Naturalmente, como guardiões, isso significa que os bispos determinarão quem está “dentro” e quem está “fora” do Reino, o que lhes permite instruir adequadamente as nações. E, portanto, não é de surpreender que, neste contexto, São João mencione que “os reis da terra” trarão “a glória e a honra das nações” pelas portas desses bispos (Ap 21:24-26), “mas nada impuro jamais entrará nela, nem qualquer um que pratique abominação e falsidade, mas somente aqueles que estão escritos no livro da vida do Cordeiro” (Ap 21:27).

O fato de que aqueles que são “impuros” (κοινὸν) e praticam “abominações” (βδέλυγμα) são excluídos do reino é muito significativo. Essas duas palavras são muito raras no NT, porque sua origem é de Levítico e Deuteronômio, onde são usadas para descrever a pureza ritual. Você se lembrará de cima que a origem dos julgamentos sacerdotais remonta a este mesmo princípio: a capacidade dos sacerdotes de separar o puro do impuro, o santo do profano. O fato de que essas palavras são usadas para descrever aqueles que os anjos/bispos da Igreja mantêm fora da cidade celestial, mais uma vez nos diz que esses bispos têm autoridade sacerdotal (cf. Lv 18:29). Especificamente, eles nunca permitem aqueles que espalham “falsidade” no Reino, mas apenas aqueles que estão “escritos no livro da vida do Cordeiro”. Em outras palavras, o julgamento da verdade pelos bispos está sempre de acordo com o que Deus já escreveu. Isso é o que impede que as nações sejam enganadas e permite que elas “andem pela luz [da Igreja]” (Ap 21:24).

De fato, como Suan Sonna observa, este é o significado literal por trás do uso do futuro passivo em Mateus 16:19, “o que você ligar na terra, terá sido ligado no céu”. Pedro, os Apóstolos e seus sucessores não precisam que suas decisões sejam ratificadas pelo céu, porque “[seu] julgamento reflete o que Deus já determinou”. Seu julgamento é infalível.

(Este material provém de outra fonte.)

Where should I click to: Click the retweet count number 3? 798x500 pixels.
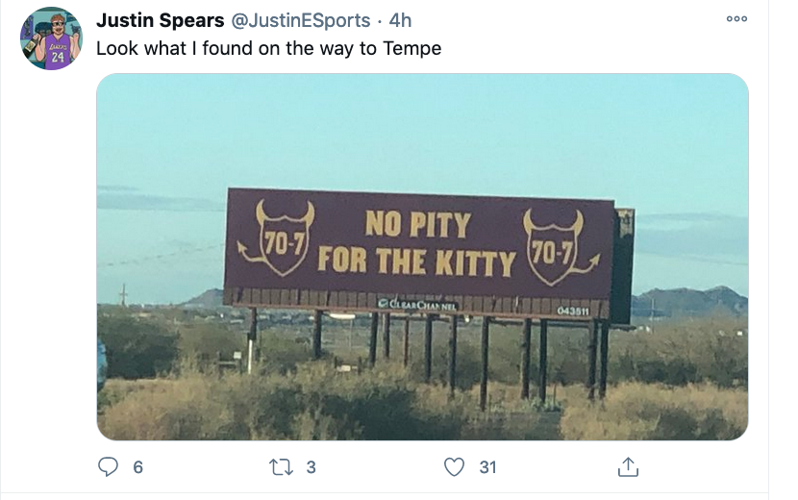click(x=310, y=466)
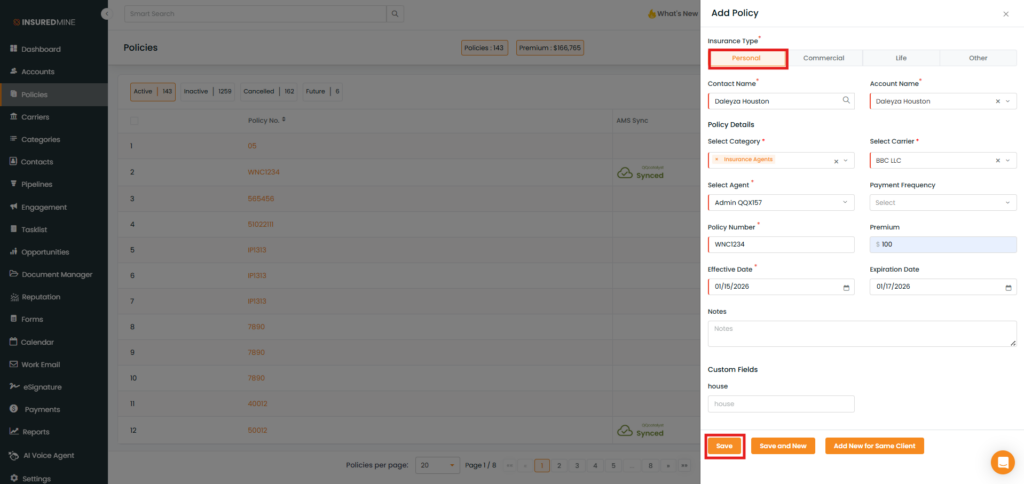Click the calendar icon in Expiration Date

point(1008,287)
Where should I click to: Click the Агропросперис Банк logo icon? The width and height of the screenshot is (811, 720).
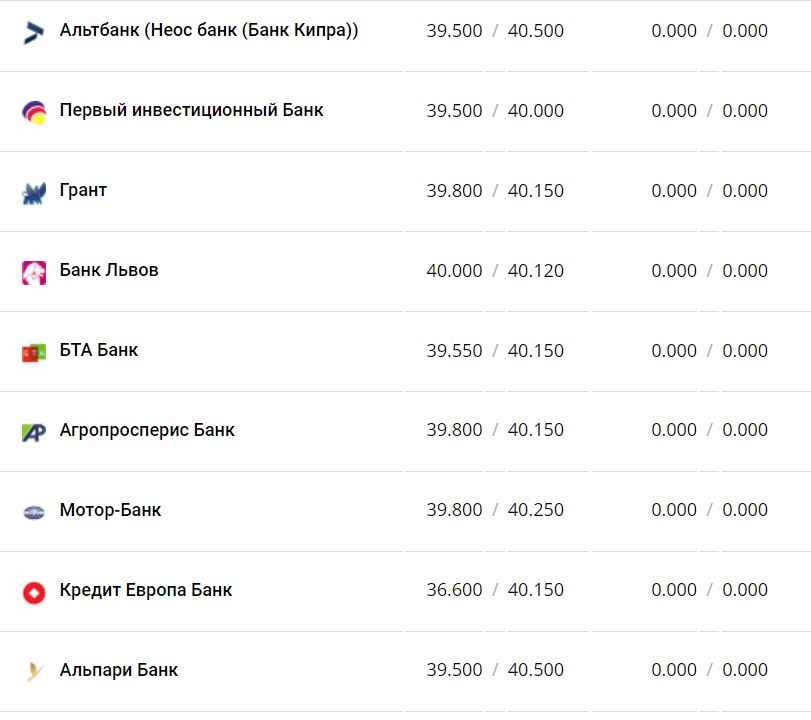(x=34, y=432)
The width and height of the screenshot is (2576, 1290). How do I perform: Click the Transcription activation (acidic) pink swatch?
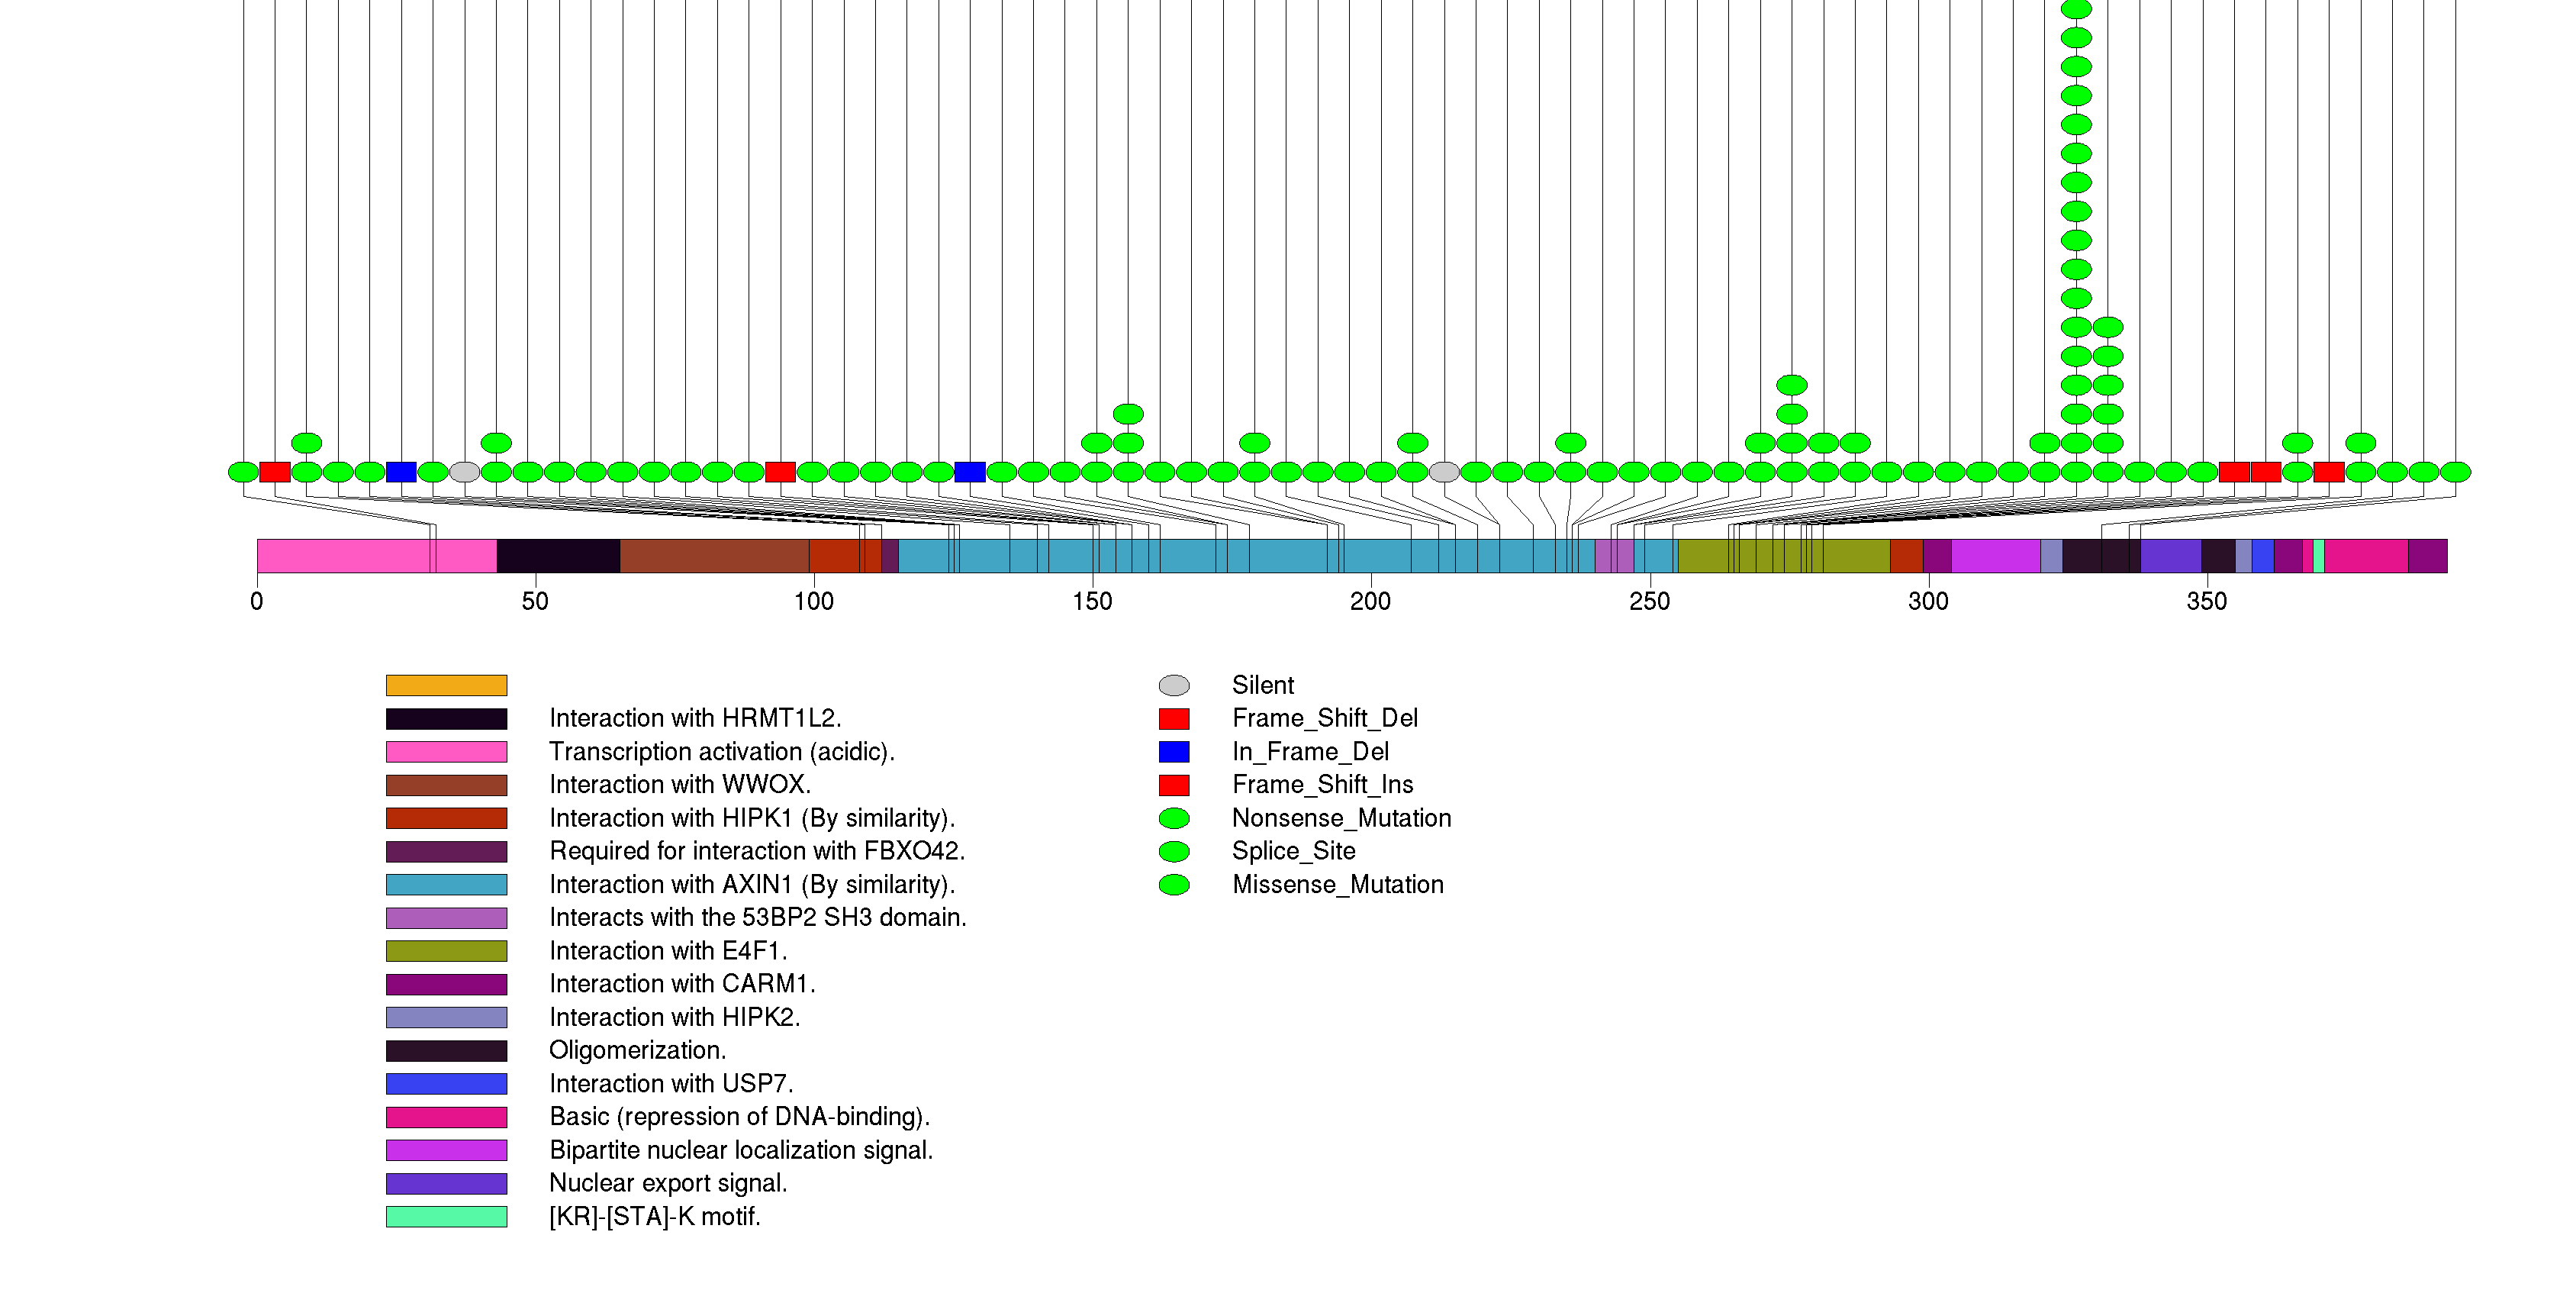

Que Mateus 16 está em mente aqui é confirmado por Apocalipse 21:14-20. Talvez você esteja familiarizado com o antigo debate sobre se Pedro é ou não “a rocha” sobre a qual a Igreja é construída. Eu argumentaria que esses versículos encerram esse debate. É-nos dito que a Jerusalém celestial, a Igreja (Gl 4:26), tem “doze fundamentos”, que levam “os doze nomes dos doze apóstolos do Cordeiro”, e são compostos de doze pedras preciosas. Isso está claramente ligado aos “doze” anjos que estão em “doze” portões, que levam “os nomes das doze tribos dos filhos de Israel”. E, portanto, deve ficar claro que os bispos angélicos, sucessores dos apóstolos, constituem as “pedras” e “fundamentos” sobre os quais a Igreja é construída.

No entanto, que São Pedro (o bispo arquetípico) em particular está sendo enfatizado, é estabelecido por um ponto que eu fiz antes. Ou seja, se seguirmos a ordenação consistente dos apóstolos do NT e a correlacionarmos com a ordem das pedras preciosas da cidade celestial, veremos que a primeira dessas pedras preciosas, o jaspe, está associada a Pedro; e o jaspe é, naturalmente, a “pedra” com a qual a Igreja irradia eternamente (Ap 21:11). Isso significa que Pedro e seus sucessores, os hierarcas episcopais, são a rocha imóvel e o fundamento da Igreja. E porque a Igreja não pode existir sem um fundamento, isso significa que a indefectibilidade eclesial, da qual a infalibilidade decorre logicamente (daí porque a autoridade de “ligar” e “desligar” é dada neste contexto), é o ensino definitivo da Escritura.